For startups and smaller companies, have you looked at something like `dbt` (https://github.com/dbt-labs/dbt-core) ? I understand the desire to write some code, but often times there are already existing solutions for the problems you might be encountering.

ORM's should typically only exist on the consumer-side of the equation, if at all. A lot of business intelligence / business analysts are just going to use tools like Tableau and hook up to the data warehouse via a connector to visualize their data. You might have some consumers that are more sophisticated and may want to write some custom post-processing or aggregation code, and they could certainly use ORM's if they choose, but it isn't something you should enforce on them because it's a poor place to validate data since as mentioned there are different ways/tools to access the data and not all of them are going to go through your python SDK.

Indeed in a large enough company, you are going to have producers and consumers that are going to use different tools and programming languages, so it's a little bit presumptuous to write an SDK in python there.

Another thing to talk about, and this probably mostly applies to larger companies - have you looked at an architecture like a distributed data mesh (https://martinfowler.com/articles/data-mesh-principles.html)?
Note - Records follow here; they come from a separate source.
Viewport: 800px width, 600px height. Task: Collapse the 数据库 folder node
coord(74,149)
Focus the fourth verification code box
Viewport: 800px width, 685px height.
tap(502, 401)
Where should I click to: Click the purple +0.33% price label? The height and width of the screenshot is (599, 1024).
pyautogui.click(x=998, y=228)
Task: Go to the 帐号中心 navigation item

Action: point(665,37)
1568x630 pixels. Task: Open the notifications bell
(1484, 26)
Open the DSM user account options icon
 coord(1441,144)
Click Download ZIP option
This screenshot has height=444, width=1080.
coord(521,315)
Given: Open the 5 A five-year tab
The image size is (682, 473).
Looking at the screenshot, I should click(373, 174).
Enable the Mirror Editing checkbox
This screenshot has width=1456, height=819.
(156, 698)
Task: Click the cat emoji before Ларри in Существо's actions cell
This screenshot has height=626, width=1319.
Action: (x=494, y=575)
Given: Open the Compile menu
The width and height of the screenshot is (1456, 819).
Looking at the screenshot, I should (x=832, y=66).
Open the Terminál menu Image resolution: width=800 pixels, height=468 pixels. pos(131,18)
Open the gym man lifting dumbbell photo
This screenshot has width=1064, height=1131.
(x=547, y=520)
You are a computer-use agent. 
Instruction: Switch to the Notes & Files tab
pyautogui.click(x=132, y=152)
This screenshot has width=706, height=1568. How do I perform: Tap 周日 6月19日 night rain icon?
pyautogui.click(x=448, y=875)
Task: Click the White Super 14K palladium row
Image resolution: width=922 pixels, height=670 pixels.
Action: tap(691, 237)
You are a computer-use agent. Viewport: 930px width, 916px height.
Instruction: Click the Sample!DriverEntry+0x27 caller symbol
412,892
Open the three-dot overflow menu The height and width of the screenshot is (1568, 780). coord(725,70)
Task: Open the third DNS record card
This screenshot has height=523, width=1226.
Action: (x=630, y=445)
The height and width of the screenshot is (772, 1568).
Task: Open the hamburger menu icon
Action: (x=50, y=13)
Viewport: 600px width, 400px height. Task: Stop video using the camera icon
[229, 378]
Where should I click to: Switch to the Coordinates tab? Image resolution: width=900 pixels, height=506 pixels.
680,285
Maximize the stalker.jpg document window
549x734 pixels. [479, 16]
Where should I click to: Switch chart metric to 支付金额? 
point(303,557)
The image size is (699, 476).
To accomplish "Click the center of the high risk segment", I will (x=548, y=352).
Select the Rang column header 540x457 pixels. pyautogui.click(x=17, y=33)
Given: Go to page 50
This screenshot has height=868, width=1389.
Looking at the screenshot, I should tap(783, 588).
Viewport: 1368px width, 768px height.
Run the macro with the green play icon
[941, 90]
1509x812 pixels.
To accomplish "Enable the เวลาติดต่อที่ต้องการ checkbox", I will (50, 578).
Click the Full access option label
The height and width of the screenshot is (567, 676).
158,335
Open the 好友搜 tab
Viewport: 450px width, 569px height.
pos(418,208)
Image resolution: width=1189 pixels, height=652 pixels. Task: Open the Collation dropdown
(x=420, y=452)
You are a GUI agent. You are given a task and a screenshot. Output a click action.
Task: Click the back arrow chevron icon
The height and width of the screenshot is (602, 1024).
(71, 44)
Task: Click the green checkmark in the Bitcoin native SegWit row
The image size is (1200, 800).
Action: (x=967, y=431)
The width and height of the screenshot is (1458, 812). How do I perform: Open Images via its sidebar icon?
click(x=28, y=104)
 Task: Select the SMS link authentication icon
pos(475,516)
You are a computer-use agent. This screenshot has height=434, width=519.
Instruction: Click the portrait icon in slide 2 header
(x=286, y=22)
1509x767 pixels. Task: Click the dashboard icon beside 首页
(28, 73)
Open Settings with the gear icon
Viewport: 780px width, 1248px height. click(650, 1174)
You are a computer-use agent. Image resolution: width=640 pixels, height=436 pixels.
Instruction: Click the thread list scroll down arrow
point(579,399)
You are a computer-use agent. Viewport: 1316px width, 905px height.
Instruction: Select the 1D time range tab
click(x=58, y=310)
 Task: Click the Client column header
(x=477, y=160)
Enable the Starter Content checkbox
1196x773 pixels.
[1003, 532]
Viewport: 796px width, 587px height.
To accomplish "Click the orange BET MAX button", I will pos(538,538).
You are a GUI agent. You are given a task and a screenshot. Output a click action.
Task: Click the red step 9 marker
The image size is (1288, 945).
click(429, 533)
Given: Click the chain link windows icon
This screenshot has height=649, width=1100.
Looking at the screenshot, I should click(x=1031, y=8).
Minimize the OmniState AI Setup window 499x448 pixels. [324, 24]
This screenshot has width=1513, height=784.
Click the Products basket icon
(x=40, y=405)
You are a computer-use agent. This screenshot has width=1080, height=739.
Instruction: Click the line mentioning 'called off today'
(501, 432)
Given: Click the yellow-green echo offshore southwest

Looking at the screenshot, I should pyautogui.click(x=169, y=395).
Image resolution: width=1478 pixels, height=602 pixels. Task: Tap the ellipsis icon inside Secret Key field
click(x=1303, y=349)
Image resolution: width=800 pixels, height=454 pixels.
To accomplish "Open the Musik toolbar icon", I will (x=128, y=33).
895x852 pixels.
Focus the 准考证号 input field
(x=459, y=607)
This might be something to bring to the CTO more than try to push for yourself, but it can completely change the landscape of what you are doing.

> More broadly is the issue of the gap of what you think the role is, and what the role actually is when you join. There are definitely cases where this is accidental. The best way I can think of to close the gap is to maybe do a short-term contract, but may be challenging to do under time constraints etc.

Yeah this definitely sucks and it's not an enviable position to be in. I guess you have a choice to look for another job or try to stick it out with the company that did this to you. It's possible there is a geniune existential crisis for the company and a good reason why they did the bait-and-switch. Maybe it pays to stay, especially if you have equity in the company. On the other hand, it could also be the case that it is the result of questionable practices at the company. It's hard to make that call.